THE more things change, the more they stay the same. It’s an old French saying, says Terry Bell in his latest Labour Wrap, and he thinks it applies not only to the latest budget, but to almost all such economic policy statements.
He maintains that finance ministers and the national governments they serve are constrained by the system in which they operate and which they accept. As a result, they continue to apply variations of the same policy remedies to the same problems over and over again, apparently always expecting a different result.
According to what Bell says is a statement probably wrongly attributed to Albert Einstein, this behaviour indicates insanity. But, “such is our economic system and the way we deal with it”.
This, because organised labour and the political and business establishment seem to accept the existing system as if it was preordained, unchangeable and ancient. However, Bell maintains, that this is “completely wrong”.
He points out that income tax, as we know it, was first introduced in Britain in 1799 as a temporary measure to finance a war. It was repealed in 1802 and then reintroduced when war broke out again. In the United States, it was also introduced to finance a war in 1861.

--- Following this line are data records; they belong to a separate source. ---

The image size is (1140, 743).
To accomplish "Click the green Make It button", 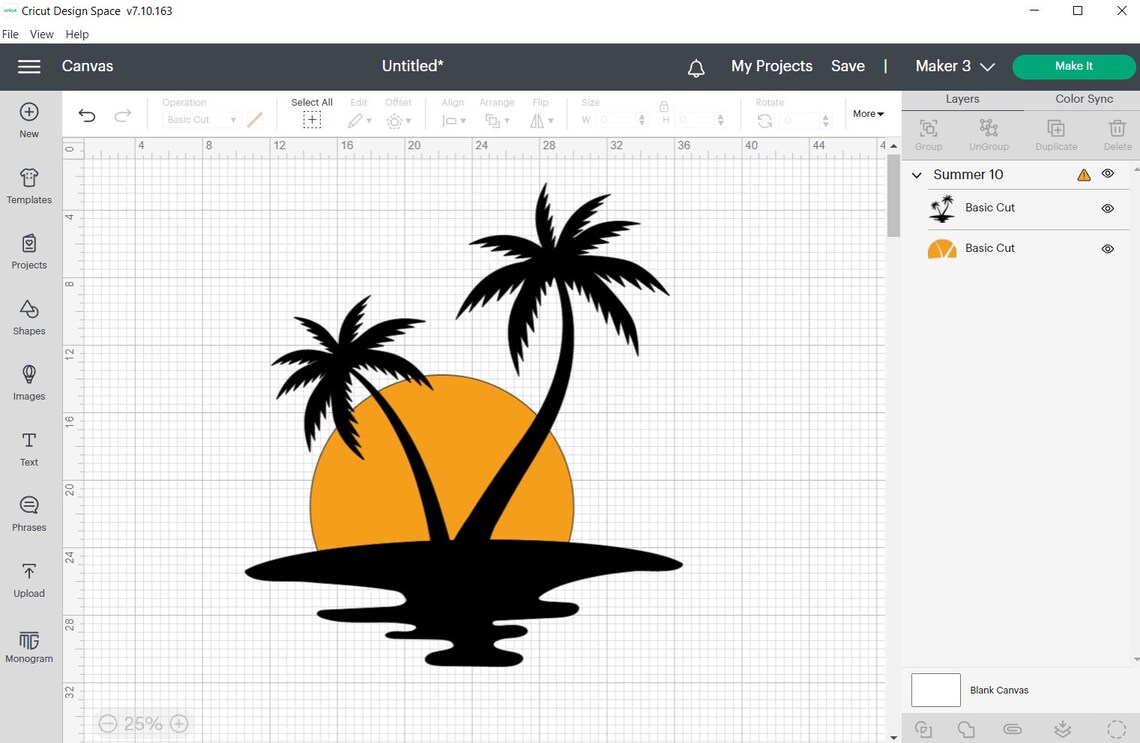I will [1074, 66].
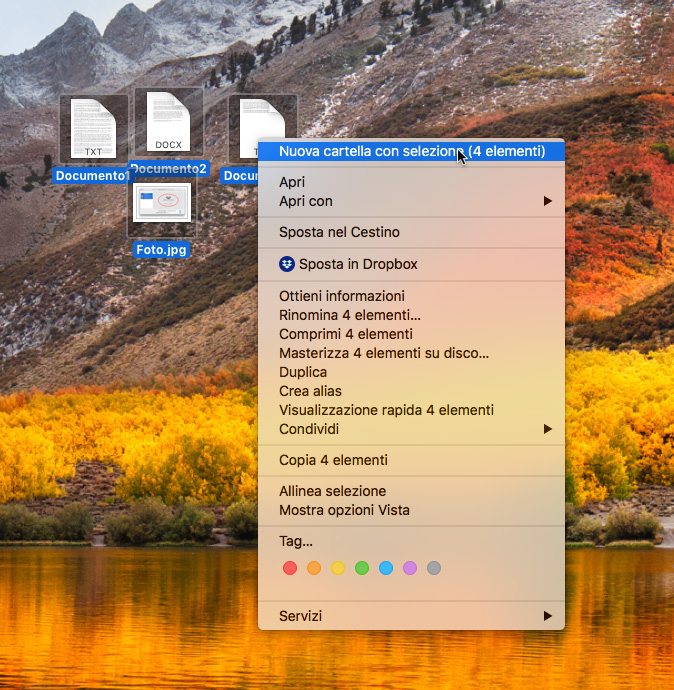This screenshot has height=690, width=674.
Task: Apply the yellow tag color dot
Action: [338, 568]

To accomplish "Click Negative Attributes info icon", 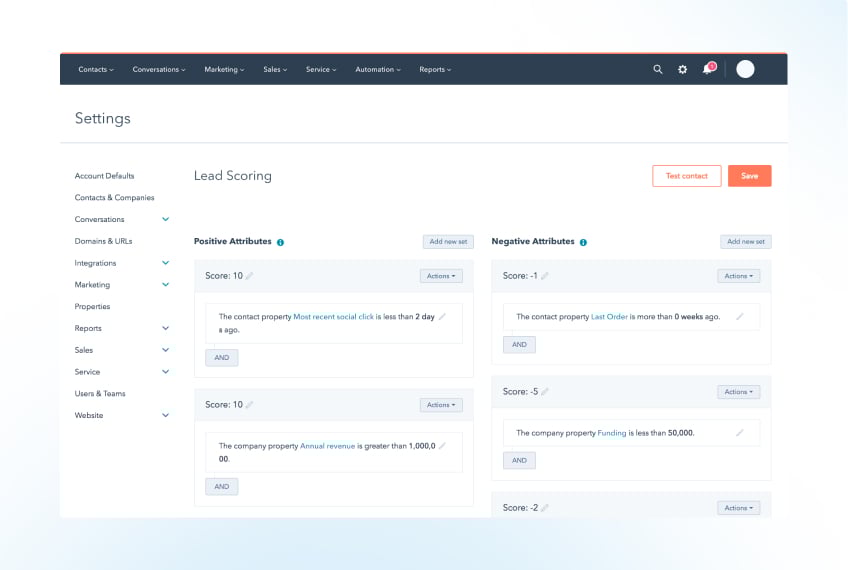I will pyautogui.click(x=583, y=242).
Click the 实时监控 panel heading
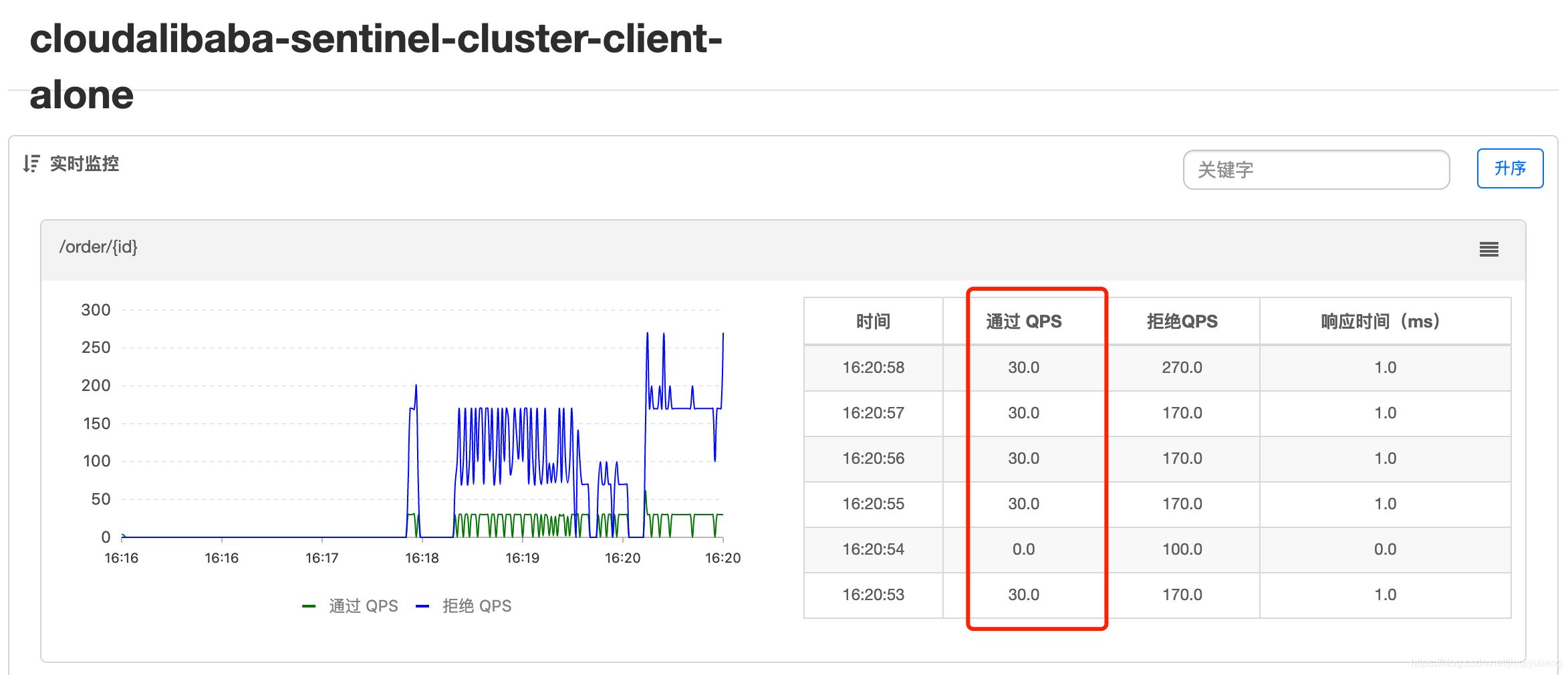 (84, 164)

Bell also points out that the so-called father of modern liberal economics, Adam Smith, supported the banning of shareholder companies because they were so prone to corruption. And, says Bell, this was before the advent of limited liability, let alone the “rigged gambles involving currencies, derivatives and so on”.
All these “rigged games”, he maintains, have the effect of exploiting disempowered working people. And it is many of these victims who, in desperation, turn to charlatans, cranks and political populists on the basis that anything is better than what we have.
As a result, Bell says, nobody should be surprised by the electoral success of the likes of Donald Trump and others of this ilk. He asks: is it not time we, citizens everywhere, had serious discussions about real, meaningful, transformation?